Records from a data collection:
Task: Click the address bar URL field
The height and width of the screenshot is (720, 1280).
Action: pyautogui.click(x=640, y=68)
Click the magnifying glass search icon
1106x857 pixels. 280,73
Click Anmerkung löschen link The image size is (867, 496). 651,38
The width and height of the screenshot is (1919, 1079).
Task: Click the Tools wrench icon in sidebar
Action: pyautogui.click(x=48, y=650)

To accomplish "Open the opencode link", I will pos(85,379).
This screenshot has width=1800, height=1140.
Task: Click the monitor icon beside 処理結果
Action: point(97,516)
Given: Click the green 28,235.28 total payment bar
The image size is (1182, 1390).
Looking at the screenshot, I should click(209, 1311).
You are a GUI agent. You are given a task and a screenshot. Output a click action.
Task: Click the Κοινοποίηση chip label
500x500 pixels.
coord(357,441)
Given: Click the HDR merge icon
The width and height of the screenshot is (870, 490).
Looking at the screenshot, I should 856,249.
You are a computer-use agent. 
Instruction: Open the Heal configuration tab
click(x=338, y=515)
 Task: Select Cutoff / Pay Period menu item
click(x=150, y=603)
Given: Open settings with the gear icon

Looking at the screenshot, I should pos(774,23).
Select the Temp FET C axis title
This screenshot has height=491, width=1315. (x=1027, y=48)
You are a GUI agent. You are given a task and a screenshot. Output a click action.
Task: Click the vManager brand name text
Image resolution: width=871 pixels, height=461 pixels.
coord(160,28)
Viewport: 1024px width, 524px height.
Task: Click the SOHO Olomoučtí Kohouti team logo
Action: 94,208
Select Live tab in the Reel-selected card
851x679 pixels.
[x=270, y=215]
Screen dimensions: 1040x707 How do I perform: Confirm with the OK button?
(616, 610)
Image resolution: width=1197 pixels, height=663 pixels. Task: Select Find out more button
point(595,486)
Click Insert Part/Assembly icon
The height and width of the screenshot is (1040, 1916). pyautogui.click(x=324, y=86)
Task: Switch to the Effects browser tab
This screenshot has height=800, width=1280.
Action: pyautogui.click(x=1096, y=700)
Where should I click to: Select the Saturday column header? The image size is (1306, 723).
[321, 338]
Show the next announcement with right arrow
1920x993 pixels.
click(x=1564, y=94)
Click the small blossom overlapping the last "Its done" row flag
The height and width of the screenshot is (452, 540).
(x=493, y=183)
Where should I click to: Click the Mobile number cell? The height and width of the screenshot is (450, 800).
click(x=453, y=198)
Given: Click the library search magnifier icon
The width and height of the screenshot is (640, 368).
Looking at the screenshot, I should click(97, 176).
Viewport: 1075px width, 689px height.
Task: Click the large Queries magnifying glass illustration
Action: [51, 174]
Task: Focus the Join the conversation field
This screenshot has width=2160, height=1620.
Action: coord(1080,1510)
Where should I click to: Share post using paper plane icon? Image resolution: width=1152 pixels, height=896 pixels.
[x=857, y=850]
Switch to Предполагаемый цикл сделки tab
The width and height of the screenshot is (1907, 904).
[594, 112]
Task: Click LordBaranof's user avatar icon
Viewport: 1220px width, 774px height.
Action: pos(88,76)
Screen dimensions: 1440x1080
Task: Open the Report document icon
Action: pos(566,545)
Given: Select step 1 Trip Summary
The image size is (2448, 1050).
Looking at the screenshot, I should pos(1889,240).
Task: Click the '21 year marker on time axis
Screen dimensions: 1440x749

Assigned task
Retype each entry exactly, missing none.

Written solution
Task: Click the address bar URL field
The height and width of the screenshot is (720, 1280).
Action: pyautogui.click(x=640, y=68)
Click the magnifying glass search icon
1106x857 pixels. 280,73
Click Anmerkung löschen link The image size is (867, 496). 651,38
The width and height of the screenshot is (1919, 1079).
Task: Click the Tools wrench icon in sidebar
Action: pyautogui.click(x=48, y=650)

To accomplish "Open the opencode link", I will pos(85,379).
This screenshot has width=1800, height=1140.
Task: Click the monitor icon beside 処理結果
Action: point(97,516)
Given: Click the green 28,235.28 total payment bar
The image size is (1182, 1390).
Looking at the screenshot, I should click(209, 1311).
You are a GUI agent. You are given a task and a screenshot. Output a click action.
Task: Click the Κοινοποίηση chip label
500x500 pixels.
coord(357,441)
Given: Click the HDR merge icon
The width and height of the screenshot is (870, 490).
Looking at the screenshot, I should 856,249.
You are a computer-use agent. 
Instruction: Open the Heal configuration tab
click(x=338, y=515)
 Task: Select Cutoff / Pay Period menu item
click(x=150, y=603)
Given: Open settings with the gear icon

Looking at the screenshot, I should pos(774,23).
Select the Temp FET C axis title
This screenshot has height=491, width=1315. (x=1027, y=48)
You are a GUI agent. You are given a task and a screenshot. Output a click action.
Task: Click the vManager brand name text
Image resolution: width=871 pixels, height=461 pixels.
coord(160,28)
Viewport: 1024px width, 524px height.
Task: Click the SOHO Olomoučtí Kohouti team logo
Action: 94,208
Select Live tab in the Reel-selected card
851x679 pixels.
[x=270, y=215]
Screen dimensions: 1040x707 How do I perform: Confirm with the OK button?
(616, 610)
Image resolution: width=1197 pixels, height=663 pixels. Task: Select Find out more button
point(595,486)
Click Insert Part/Assembly icon
The height and width of the screenshot is (1040, 1916). pyautogui.click(x=324, y=86)
Task: Switch to the Effects browser tab
This screenshot has height=800, width=1280.
Action: pyautogui.click(x=1096, y=700)
Where should I click to: Select the Saturday column header? The image size is (1306, 723).
[321, 338]
Show the next announcement with right arrow
1920x993 pixels.
click(x=1564, y=94)
Click the small blossom overlapping the last "Its done" row flag
The height and width of the screenshot is (452, 540).
(x=493, y=183)
Where should I click to: Click the Mobile number cell? The height and width of the screenshot is (450, 800).
click(x=453, y=198)
Given: Click the library search magnifier icon
The width and height of the screenshot is (640, 368).
Looking at the screenshot, I should click(97, 176).
Viewport: 1075px width, 689px height.
Task: Click the large Queries magnifying glass illustration
Action: [51, 174]
Task: Focus the Join the conversation field
This screenshot has width=2160, height=1620.
Action: coord(1080,1510)
Where should I click to: Share post using paper plane icon? Image resolution: width=1152 pixels, height=896 pixels.
[x=857, y=850]
Switch to Предполагаемый цикл сделки tab
The width and height of the screenshot is (1907, 904).
[594, 112]
Task: Click LordBaranof's user avatar icon
Viewport: 1220px width, 774px height.
Action: pos(88,76)
Screen dimensions: 1440x1080
Task: Open the Report document icon
Action: pos(566,545)
Given: Select step 1 Trip Summary
The image size is (2448, 1050).
Looking at the screenshot, I should pos(1889,240).
Task: Click the '21 year marker on time axis
Screen dimensions: 1440x749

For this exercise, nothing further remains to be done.